How to Use My Data

You've exported your Chime transactions to Excel. Now here's what to do with them. Below you'll find formulas, pivot table instructions, and step-by-step chart guides — all designed to work with the .xlsx file Squealer gives you.

Your export file structure

When you export from Squealer, your .xlsx file contains a single sheet with these columns:

Column Header Example
ADate01/15/2025
BDescriptionWALMART SUPERCENTER #4182
CAmount-47.82
DBalance1,234.56

Negative amounts are debits (money out). Positive amounts are credits (money in). Every formula below references these columns.

Merchant transaction counts

Want to know how many times you visited each merchant? This gives you a ranked list — most frequent at the top.

Step 1

Extract unique merchants

In a new column (say, F2), enter this formula and press Ctrl+Shift+Enter (or just Enter in Excel 365):

Excel Formula — Cell F2
=SORT(UNIQUE(B2:B1000))

This spills a list of every unique merchant name from your Description column.

Step 2

Count transactions per merchant

Next to your unique list (cell G2), enter:

Excel Formula — Cell G2
=COUNTIF($B$2:$B$1000, F2)

Drag this formula down to fill alongside every merchant in column F.

Step 3

Sort by frequency (optional)

If you want them ranked from most to least, use this single formula instead of steps 1 and 2:

Excel Formula — Cell F2 (all-in-one)
=SORTBY(
  UNIQUE(B2:B1000),
  COUNTIF(B2:B1000, UNIQUE(B2:B1000)),
  -1
)

And in G2, use the same COUNTIF as Step 2. You now have a clean frequency table.

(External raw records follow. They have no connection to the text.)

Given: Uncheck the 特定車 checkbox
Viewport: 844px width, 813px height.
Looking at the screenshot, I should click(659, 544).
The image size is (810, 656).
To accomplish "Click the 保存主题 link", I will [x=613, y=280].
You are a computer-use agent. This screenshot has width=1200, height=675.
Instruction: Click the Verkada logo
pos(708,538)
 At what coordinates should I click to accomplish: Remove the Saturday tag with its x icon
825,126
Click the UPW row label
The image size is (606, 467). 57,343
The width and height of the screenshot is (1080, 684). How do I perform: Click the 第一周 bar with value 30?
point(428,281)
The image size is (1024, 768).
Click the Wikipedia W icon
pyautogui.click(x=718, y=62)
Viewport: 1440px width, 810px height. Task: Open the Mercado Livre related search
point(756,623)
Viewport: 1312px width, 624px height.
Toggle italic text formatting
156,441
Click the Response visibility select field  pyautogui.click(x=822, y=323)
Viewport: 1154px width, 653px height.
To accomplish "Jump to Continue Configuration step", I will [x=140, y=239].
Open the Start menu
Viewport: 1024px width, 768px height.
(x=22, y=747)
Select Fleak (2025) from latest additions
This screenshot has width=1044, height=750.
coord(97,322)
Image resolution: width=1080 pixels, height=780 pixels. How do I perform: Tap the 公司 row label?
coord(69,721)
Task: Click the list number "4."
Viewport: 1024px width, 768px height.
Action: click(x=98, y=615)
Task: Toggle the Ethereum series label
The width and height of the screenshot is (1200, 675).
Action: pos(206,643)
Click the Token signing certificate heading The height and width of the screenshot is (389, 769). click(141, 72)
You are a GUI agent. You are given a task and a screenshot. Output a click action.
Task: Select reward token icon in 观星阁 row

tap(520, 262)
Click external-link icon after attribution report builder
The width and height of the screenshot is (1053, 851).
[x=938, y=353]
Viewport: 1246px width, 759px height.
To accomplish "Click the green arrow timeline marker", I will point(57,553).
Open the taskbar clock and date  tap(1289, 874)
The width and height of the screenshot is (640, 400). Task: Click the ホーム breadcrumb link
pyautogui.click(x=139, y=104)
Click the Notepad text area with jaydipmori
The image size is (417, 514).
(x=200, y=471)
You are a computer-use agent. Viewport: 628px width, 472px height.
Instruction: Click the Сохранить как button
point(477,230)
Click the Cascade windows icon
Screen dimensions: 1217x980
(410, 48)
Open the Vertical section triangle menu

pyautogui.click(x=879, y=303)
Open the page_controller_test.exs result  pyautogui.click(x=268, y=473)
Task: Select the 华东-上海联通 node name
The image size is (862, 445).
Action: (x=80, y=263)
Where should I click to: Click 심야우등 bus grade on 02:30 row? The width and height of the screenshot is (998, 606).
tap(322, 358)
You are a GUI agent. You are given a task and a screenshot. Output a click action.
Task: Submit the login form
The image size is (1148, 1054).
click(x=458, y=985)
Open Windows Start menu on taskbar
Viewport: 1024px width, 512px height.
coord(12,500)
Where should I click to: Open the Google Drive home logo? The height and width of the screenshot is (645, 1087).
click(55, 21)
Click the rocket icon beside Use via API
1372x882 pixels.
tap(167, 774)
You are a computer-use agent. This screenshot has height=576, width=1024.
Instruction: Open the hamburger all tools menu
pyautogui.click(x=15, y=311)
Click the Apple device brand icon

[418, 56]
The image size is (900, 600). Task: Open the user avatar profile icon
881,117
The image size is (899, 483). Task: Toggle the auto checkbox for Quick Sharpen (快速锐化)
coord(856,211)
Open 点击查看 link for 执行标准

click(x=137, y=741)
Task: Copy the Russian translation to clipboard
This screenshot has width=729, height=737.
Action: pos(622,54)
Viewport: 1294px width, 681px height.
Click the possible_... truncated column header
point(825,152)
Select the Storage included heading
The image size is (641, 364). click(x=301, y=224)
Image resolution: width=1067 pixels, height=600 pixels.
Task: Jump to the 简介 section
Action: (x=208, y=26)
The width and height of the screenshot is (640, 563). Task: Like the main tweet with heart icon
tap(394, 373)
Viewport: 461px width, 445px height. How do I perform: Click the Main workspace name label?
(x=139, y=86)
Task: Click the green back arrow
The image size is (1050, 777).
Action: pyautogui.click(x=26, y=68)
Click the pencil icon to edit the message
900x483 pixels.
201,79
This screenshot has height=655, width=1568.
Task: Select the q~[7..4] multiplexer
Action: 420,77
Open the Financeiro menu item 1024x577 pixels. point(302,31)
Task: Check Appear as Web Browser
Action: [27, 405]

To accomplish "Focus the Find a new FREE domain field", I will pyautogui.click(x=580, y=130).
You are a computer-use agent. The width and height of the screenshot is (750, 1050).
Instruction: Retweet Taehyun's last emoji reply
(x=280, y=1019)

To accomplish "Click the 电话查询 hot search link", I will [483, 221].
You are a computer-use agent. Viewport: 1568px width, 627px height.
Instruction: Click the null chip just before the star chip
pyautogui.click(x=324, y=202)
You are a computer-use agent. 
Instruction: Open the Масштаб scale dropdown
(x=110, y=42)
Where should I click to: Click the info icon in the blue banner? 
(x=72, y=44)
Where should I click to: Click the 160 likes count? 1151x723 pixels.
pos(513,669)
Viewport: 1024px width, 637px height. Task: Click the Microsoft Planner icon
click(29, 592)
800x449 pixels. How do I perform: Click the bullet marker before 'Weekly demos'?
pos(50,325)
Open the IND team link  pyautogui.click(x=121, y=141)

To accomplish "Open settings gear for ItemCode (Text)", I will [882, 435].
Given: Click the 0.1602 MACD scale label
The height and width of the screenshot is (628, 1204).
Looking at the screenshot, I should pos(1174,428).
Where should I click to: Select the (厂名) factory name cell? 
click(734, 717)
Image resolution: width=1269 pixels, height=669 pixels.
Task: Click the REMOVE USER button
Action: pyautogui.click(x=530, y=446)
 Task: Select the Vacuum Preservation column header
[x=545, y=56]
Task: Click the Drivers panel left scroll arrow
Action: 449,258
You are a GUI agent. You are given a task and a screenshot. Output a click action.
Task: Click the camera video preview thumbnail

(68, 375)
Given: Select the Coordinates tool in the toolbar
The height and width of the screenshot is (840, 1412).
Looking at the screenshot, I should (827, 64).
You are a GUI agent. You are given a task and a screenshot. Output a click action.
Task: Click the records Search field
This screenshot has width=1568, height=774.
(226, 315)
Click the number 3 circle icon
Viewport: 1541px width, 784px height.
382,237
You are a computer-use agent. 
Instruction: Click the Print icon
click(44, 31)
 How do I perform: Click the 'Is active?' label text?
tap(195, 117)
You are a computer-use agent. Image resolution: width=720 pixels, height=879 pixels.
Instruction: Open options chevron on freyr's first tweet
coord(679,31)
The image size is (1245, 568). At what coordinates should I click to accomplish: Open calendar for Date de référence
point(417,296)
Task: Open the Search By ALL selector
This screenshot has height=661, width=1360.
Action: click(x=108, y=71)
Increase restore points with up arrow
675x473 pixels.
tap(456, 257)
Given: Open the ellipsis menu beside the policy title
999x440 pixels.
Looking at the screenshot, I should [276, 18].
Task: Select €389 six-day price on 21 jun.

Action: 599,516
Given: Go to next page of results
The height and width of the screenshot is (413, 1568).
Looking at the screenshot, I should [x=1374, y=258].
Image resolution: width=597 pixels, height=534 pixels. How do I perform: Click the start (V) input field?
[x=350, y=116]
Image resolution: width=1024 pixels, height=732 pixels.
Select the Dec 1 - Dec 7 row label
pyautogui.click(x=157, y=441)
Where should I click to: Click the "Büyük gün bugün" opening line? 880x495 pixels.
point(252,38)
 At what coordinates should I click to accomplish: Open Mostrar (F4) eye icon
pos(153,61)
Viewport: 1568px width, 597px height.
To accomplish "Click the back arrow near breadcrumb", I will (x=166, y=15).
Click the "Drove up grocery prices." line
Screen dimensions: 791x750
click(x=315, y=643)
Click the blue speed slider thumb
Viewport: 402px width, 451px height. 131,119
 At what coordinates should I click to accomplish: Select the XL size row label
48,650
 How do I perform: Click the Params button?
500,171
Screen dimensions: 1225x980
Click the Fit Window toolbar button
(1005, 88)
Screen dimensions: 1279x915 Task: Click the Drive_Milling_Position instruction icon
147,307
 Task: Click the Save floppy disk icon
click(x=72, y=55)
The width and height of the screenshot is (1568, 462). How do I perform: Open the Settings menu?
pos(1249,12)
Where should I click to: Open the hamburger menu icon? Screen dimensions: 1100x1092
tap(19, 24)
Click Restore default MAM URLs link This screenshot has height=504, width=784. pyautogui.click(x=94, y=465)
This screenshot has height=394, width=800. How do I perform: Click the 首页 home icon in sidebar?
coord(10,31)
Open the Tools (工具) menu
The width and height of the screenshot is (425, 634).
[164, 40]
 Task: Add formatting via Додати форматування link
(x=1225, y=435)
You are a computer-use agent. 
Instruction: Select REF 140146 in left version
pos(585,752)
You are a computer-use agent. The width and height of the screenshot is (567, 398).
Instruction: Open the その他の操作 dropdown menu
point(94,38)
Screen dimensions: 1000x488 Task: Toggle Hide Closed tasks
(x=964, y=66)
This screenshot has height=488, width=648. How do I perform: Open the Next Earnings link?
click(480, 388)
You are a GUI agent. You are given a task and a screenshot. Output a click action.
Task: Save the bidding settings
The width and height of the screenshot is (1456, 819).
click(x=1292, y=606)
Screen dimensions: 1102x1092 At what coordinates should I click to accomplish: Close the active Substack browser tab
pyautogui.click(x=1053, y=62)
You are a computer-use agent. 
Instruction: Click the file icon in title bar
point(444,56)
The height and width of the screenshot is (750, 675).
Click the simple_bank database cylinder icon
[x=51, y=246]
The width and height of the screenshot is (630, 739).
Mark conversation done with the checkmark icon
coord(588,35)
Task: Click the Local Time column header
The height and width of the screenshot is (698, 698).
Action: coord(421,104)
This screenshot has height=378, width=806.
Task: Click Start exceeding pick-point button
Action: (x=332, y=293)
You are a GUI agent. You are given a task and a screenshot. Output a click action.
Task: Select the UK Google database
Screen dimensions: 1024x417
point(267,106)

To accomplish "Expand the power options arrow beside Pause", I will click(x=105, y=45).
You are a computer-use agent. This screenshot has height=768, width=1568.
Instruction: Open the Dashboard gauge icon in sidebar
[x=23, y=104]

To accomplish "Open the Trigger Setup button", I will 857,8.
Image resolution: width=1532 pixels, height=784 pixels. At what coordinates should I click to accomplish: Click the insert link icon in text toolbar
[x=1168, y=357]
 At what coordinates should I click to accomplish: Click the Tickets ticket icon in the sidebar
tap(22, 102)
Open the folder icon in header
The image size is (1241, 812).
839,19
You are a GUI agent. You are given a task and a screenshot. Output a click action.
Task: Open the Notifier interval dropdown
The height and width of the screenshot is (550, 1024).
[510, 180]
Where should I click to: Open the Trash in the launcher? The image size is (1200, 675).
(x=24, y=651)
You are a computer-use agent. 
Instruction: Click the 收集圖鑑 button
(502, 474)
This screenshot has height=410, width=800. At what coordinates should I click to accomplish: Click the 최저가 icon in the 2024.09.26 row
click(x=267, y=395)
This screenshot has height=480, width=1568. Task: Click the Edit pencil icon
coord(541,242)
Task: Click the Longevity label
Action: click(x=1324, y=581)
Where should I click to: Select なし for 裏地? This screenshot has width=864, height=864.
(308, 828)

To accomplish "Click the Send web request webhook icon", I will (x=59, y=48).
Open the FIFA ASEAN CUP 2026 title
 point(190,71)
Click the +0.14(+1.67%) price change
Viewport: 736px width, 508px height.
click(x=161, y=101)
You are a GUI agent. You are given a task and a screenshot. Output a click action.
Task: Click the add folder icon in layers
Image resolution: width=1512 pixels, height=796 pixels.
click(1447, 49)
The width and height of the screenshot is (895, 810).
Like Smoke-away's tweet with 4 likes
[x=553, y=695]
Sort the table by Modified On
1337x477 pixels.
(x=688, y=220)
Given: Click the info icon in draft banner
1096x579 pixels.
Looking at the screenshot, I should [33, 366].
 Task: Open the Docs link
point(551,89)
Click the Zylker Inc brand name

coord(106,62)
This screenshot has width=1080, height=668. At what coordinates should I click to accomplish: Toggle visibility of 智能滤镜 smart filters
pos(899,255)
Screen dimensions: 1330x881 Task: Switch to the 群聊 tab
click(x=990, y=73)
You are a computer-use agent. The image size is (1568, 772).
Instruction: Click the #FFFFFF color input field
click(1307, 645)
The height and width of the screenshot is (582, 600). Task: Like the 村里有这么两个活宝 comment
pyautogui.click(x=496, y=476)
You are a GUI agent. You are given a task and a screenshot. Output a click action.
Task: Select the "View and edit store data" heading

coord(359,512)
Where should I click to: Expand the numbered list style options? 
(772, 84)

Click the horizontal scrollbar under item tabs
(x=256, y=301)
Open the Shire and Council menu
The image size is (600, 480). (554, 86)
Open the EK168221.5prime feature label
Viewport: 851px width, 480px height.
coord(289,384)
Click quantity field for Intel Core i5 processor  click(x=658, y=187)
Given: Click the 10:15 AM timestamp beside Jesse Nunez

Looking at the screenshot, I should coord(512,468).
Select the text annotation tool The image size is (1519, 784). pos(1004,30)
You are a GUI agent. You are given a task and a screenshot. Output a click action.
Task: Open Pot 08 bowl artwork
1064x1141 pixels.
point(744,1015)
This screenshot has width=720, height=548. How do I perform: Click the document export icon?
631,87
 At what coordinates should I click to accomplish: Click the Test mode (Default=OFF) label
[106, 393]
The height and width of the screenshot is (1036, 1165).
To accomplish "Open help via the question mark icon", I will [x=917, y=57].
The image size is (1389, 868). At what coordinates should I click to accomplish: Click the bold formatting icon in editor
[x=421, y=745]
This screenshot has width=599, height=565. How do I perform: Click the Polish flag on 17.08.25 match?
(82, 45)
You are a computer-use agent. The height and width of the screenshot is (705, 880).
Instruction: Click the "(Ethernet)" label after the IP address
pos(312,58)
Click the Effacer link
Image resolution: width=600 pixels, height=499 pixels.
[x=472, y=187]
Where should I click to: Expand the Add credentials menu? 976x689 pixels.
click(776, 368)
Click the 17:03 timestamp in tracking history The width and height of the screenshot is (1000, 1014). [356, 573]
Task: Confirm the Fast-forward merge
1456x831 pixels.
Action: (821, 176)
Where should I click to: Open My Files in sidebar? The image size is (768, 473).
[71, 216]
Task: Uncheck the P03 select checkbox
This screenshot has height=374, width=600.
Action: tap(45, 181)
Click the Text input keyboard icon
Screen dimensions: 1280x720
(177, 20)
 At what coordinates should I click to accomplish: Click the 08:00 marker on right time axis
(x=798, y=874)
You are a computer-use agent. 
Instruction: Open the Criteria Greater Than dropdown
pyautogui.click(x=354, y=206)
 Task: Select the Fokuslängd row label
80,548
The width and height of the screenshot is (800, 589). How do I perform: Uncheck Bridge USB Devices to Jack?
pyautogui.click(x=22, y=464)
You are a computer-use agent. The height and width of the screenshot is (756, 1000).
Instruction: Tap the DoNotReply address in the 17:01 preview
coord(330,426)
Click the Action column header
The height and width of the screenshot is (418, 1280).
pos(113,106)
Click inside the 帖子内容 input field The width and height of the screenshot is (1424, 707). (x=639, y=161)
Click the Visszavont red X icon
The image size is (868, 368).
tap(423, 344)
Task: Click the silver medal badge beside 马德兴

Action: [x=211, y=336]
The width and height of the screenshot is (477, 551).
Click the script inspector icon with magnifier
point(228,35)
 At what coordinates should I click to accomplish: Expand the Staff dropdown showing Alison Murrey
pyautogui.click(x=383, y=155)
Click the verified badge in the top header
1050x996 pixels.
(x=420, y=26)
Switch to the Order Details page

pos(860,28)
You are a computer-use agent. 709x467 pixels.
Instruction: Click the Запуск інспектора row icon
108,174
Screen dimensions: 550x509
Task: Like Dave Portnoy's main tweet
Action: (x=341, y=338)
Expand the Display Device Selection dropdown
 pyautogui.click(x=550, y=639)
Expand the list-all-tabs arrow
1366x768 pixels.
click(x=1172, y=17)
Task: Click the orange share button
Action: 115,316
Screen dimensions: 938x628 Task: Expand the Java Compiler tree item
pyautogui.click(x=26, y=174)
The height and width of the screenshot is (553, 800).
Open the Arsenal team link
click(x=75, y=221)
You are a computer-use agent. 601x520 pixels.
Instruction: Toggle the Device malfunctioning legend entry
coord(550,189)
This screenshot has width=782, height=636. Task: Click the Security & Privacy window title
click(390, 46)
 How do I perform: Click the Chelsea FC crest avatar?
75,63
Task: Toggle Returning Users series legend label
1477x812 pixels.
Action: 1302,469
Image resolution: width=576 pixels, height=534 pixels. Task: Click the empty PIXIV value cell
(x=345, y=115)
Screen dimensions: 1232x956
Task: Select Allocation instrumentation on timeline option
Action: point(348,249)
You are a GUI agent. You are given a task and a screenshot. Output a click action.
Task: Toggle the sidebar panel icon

Bubble chart — spending by merchant

Bubble charts are a great way to see where your money goes at a glance. The trick is keeping it readable — too many bubbles and it turns into a mess. Here's how to build one that actually looks good.

Step 1

Aggregate spending by merchant

In a new area of your sheet (say H2), list your top merchants. In I2, calculate total spent:

Excel Formula — Cell I2
=ABS(SUMIF($B$2:$B$1000, H2, $C$2:$C$1000))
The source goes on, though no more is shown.